STRUCTURE: University Hospitals of Morecambe Bay has warned it may seek judicial review of a decision to transfer its inpatient vascular services to a neighbouring trust.

NHS Lancashire this week announced that the foundation trust’s appeal against a proposed reconfiguration of vascular services across Lancashire and Cumbria had not been upheld, and commissioners would press ahead with plans to create a new “vascular network” across the region.

The plans would see all complex vascular surgery for Lancashire and Cumbria concentrated on three sites: North Cumbria University Hospital Trust’s Cumberland Infirmary, Lancashire Teaching Hospitals FT’s Royal Preston Hospital, and East Lancashire Hospital Trust’s Royal Blackburn Hospital.

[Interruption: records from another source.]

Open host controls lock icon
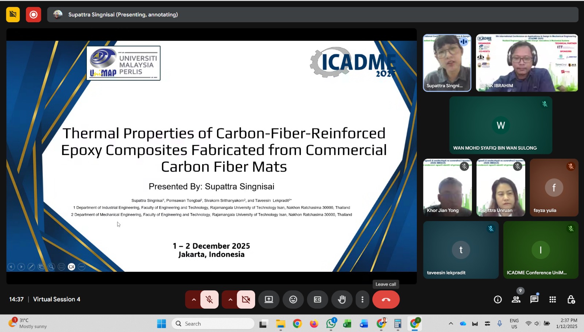 point(571,300)
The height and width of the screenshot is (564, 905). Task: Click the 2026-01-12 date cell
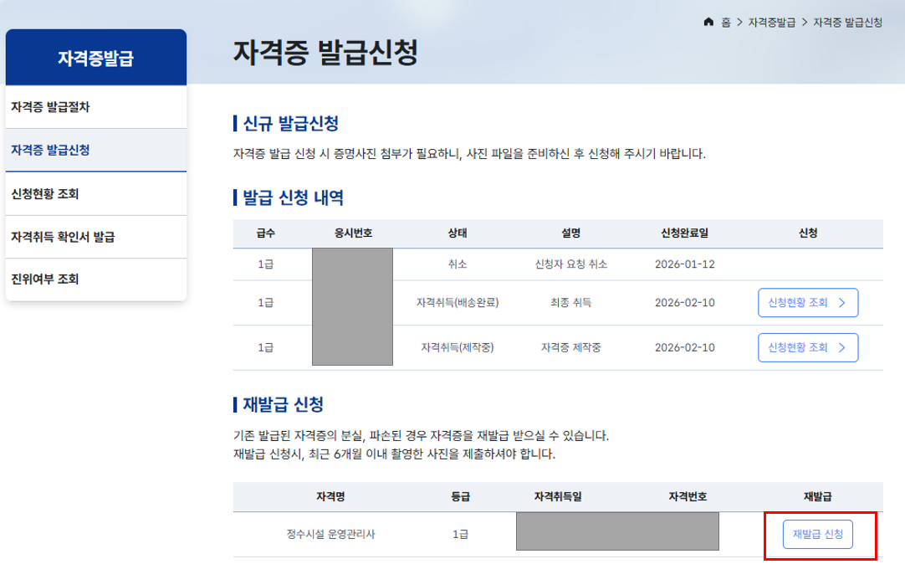[x=684, y=264]
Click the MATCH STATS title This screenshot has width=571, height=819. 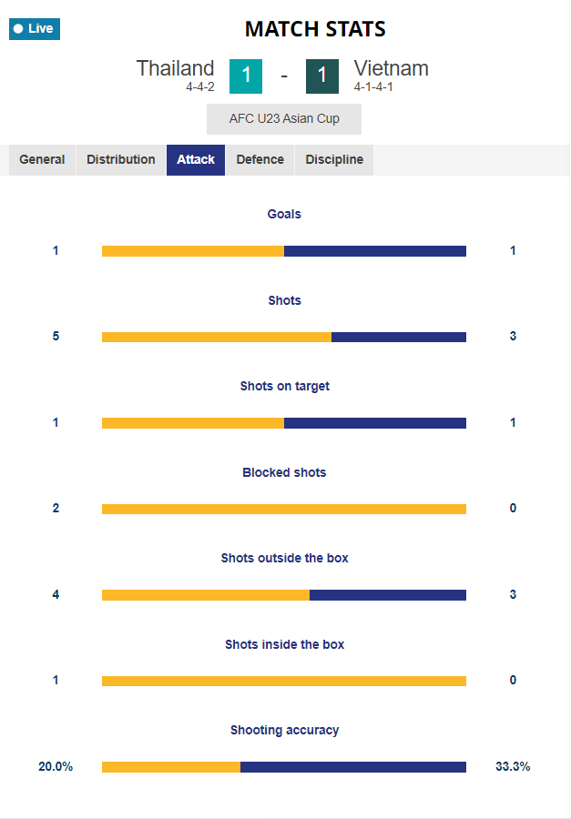click(x=315, y=29)
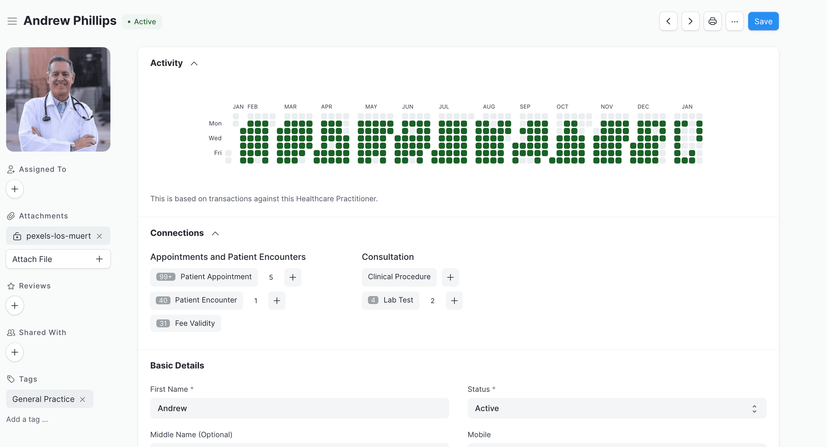Create a new Lab Test
Viewport: 827px width, 447px height.
tap(454, 300)
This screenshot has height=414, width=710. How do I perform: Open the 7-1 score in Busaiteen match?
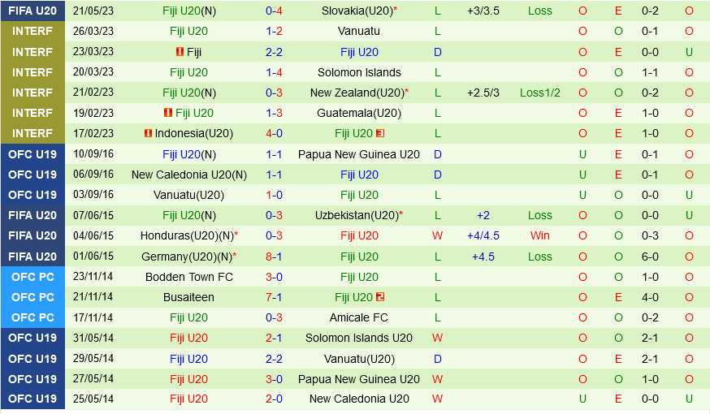click(274, 297)

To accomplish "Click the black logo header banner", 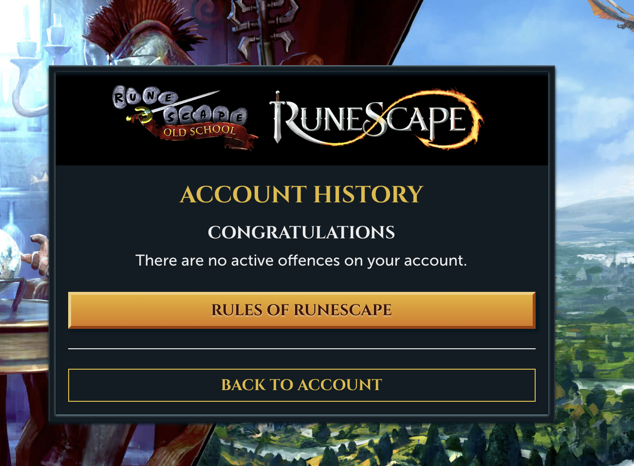I will (x=301, y=119).
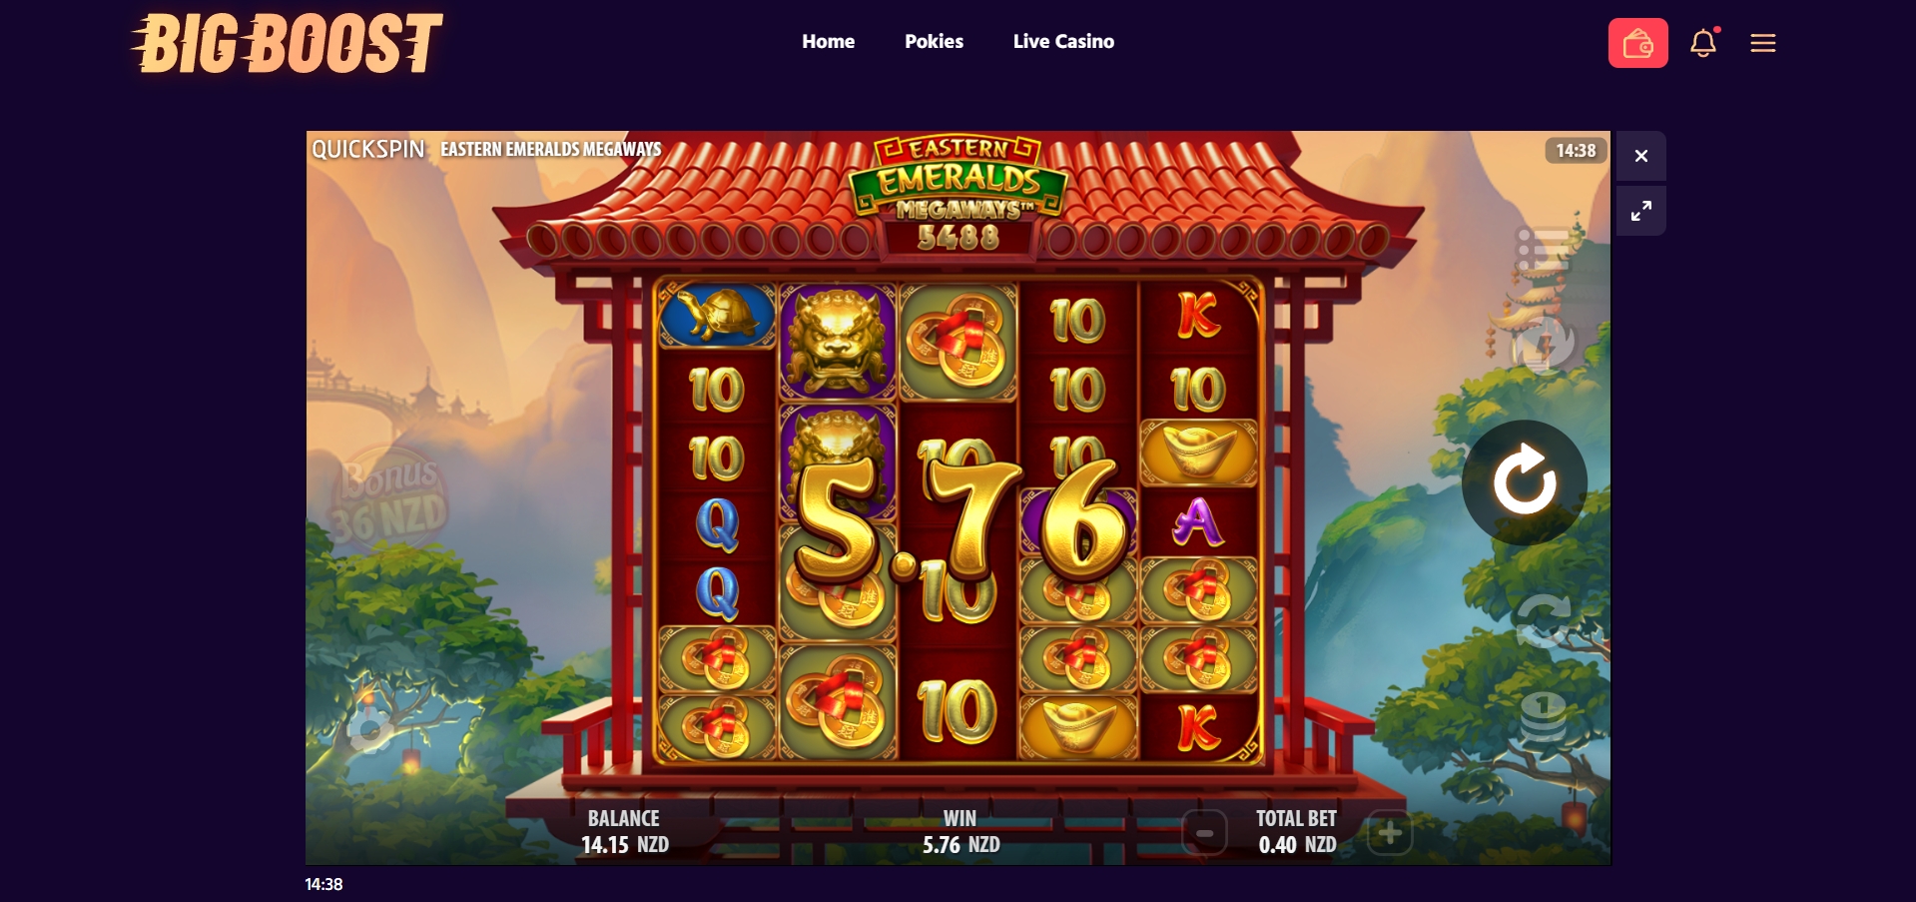
Task: Open the coin stack bet settings
Action: (1543, 717)
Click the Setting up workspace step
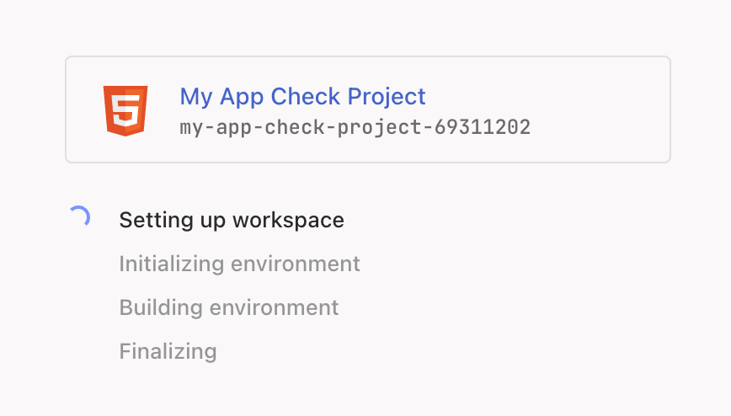Screen dimensions: 731x416 (x=232, y=220)
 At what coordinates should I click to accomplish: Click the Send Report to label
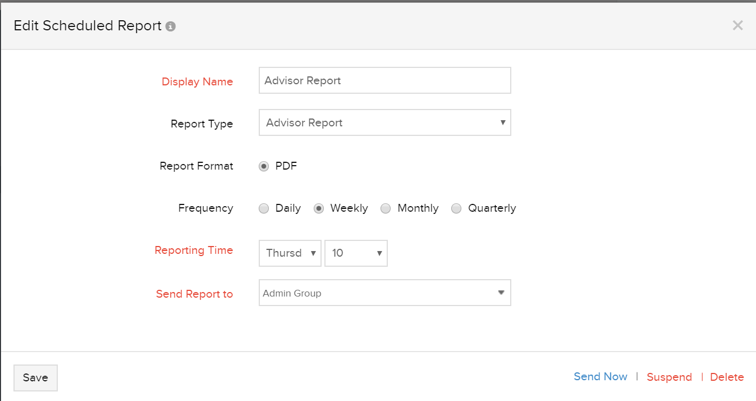pyautogui.click(x=194, y=294)
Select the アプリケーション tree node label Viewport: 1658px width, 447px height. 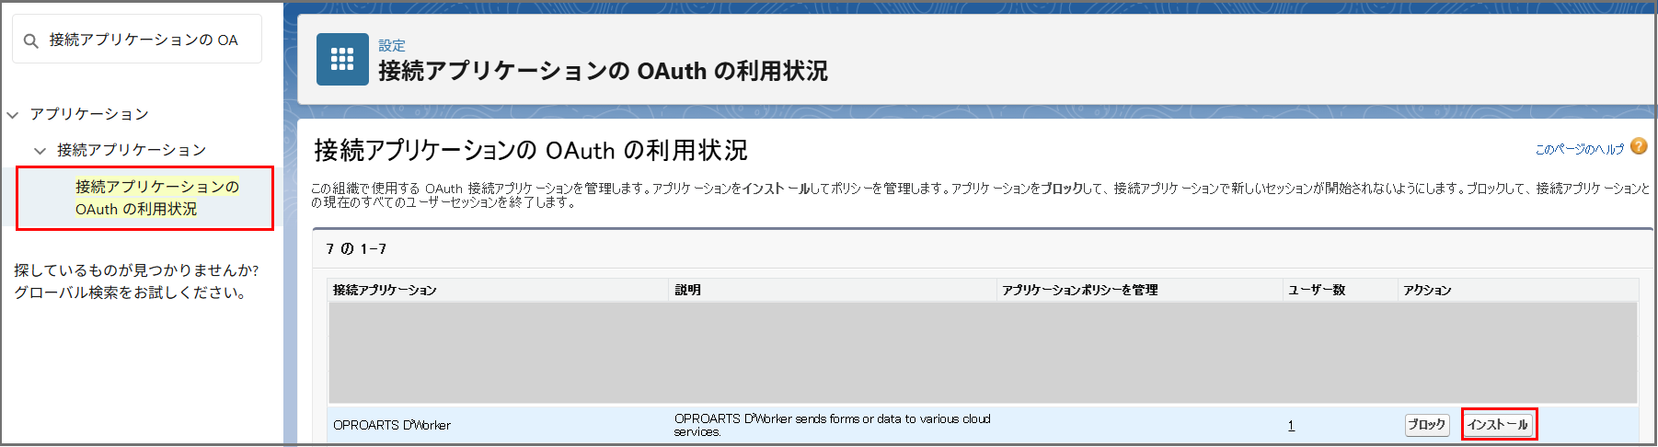pyautogui.click(x=89, y=114)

UHMB chairman Sir David Henshaw said the trust was “extremely disappointed” with the outcome of its appeal.

“The trust board will ensure that it works with commissioners for the benefits of patients, however it is now considering its legal position in respect of this and the possible grounds for a judicial review of the decision which we believe is fundamentally flawed,” he said.

“Our vascular unit has evolved under the strong influence of its consultant staff. It has developed a regional and national reputation, based on excellence of speciality training, and has played its part in national and international research and development.”

The trust has previously warned that losing inpatient vascular services could have a knock-on effect on other specialties it offers, undermine its ability to recruit motivated and ambitious staff, and cut its income by around £1.3m a year.

Local MPs have been particularly concerned about the distances North Lancashire and South Cumbria patients would have to travel under the reconfiguration. Tim Farron, Liberal Democrat MP for Westmorland and Lonsdale, has argued that travel times to the proposed vascular centres from parts of South Cumbria would be more than 90 minutes, constituting “a real threat to patient safety”.

However, commissioners counter that concentrating complex work on fewer sites will bring improved and more consistent outcomes for patients. Hugh Reeve, a south Cumbria GP and chair of Cumbria Clinical Commissioning Group, said he was confident the plans would be “extremely beneficial to patients in Cumbria”.

Health secretary Jeremy Hunt this week agreed to arrange a ministerial meeting for Mr Farron and other local MPs and hospital consultants to voice their concerns. “We are very keen to ensure that all reconfigurations of services have strong local, clinical support,” Mr Hunt told the House of Commons. “There is always a trade-off between access, which I recognise is extremely important in a rural constituency such as the hon. Gentleman’s, and the centralisation of services, which sometimes leads to better clinical outcomes.”